Residents of Okbape village in Papua’s Bintang district told local police that they saw a plane flying low before crashing into a mountain, said Susanto, who like many Indonesians goes by one name. He said about 150 rescuers were heading to the remote area, which is known for its dense forest and steep cliffs, and would begin searching for the plane early Monday.
Okbape is about 24 kilometers (15 miles) west of Oksibil.
At a news conference Sunday night at the transport ministry in Jakarta, officials said they would not have any details on the villagers’ report until rescuers reach the area.
“We are now working closely with the National Search and Rescue Agency to find the plane,” said Transport Minister Ignasius Jonan.
A plane was sent Sunday to look for the missing airliner, but the search was suspended due to darkness and limited visibility and will resume Monday morning, Susanto said.

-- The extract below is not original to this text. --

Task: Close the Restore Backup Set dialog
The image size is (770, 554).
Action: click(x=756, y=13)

Much of Papua is covered with impenetrable jungles and mountains. Some planes that have crashed there in the past have never been found.
Dudi Sudibyo, an aviation analyst, said that Papua is a particularly dangerous place to fly because of its mountainous terrain and rapidly changing weather patterns. “I can say that a pilot who is capable of flying there will be able to fly an aircraft in any part of the world,” he said.

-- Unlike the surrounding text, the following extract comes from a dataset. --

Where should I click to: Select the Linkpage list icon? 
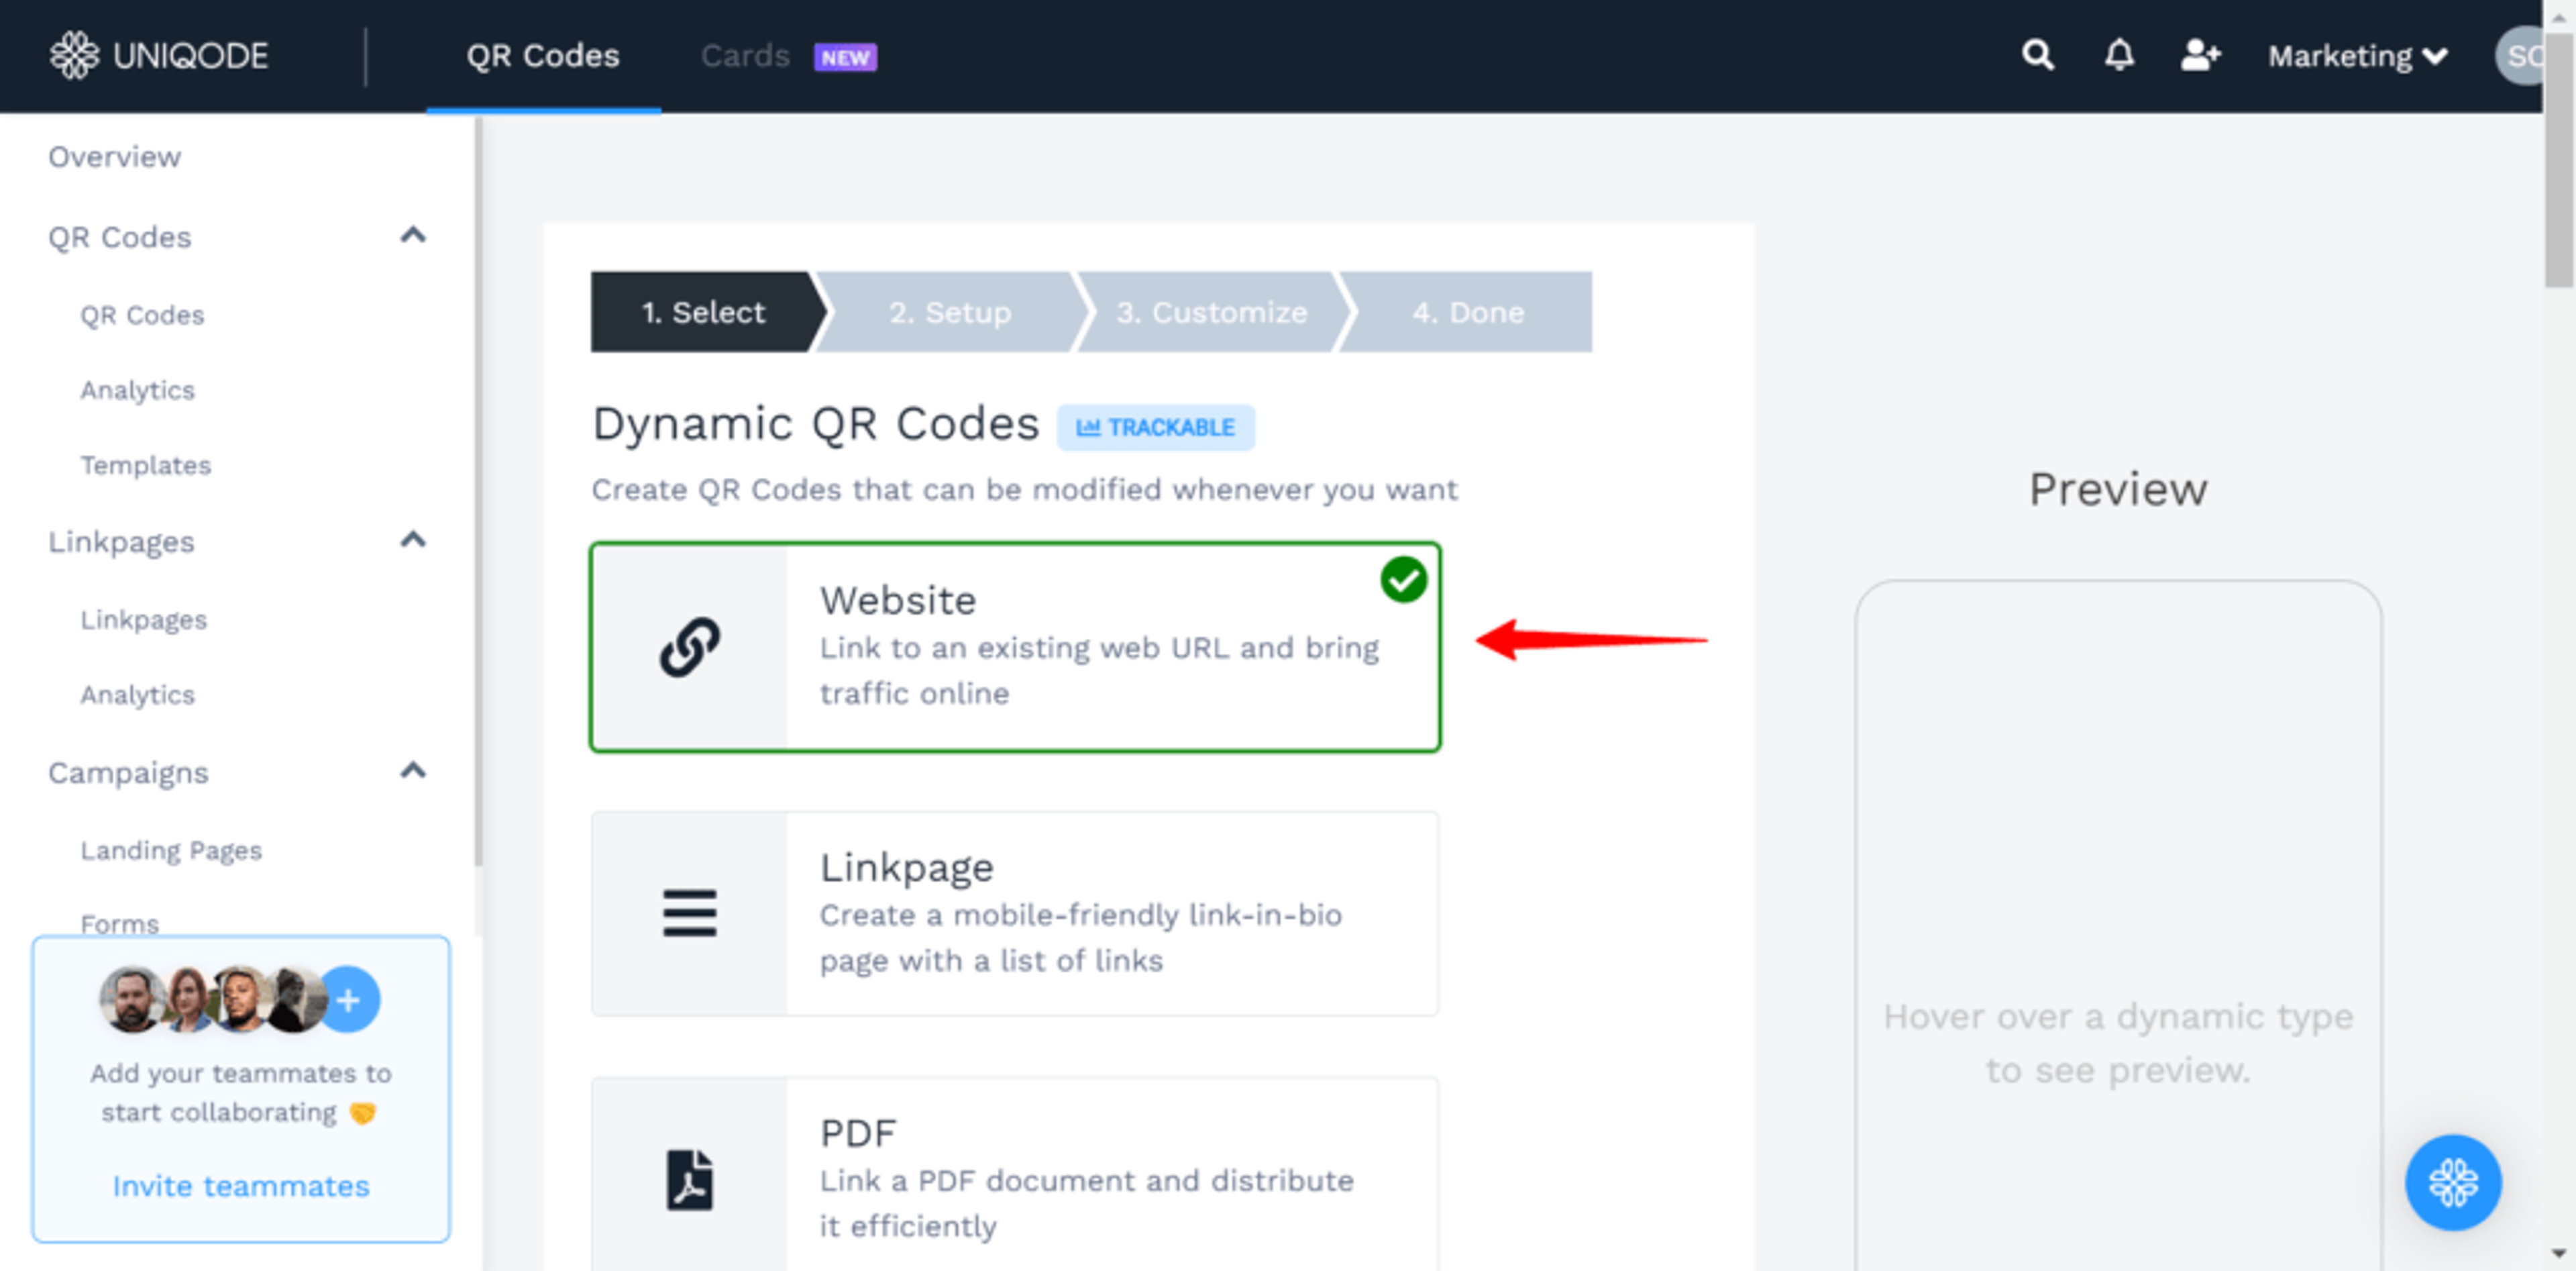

Indonesia has had its share of airline woes in recent years. The sprawling archipelago nation of 250 million people and some 17,000 islands is one of Asia’s most rapidly expanding airline markets, but is struggling to provide enough qualified pilots, mechanics, air traffic controllers and updated airport technology to ensure safety.
From 2007 to 2009, the European Union barred Indonesian airlines from flying to Europe because of safety concerns.
Last December, all 162 people aboard an AirAsia jet were killed when the plane plummeted into the Java Sea as it ran into stormy weather on its way from Surabaya, Indonesia’s second-largest city, to Singapore.
That disaster was one of five suffered by Asian carriers in a 12-month span, including Malaysia Airlines Flight 370, which went missing in March 2014 with 239 people aboard during a flight from Kuala Lumpur to Beijing.
Trigana Air Service, which commenced operations in 1991, had 22 aircraft as of December 2013 and flies to 21 destinations in Indonesia.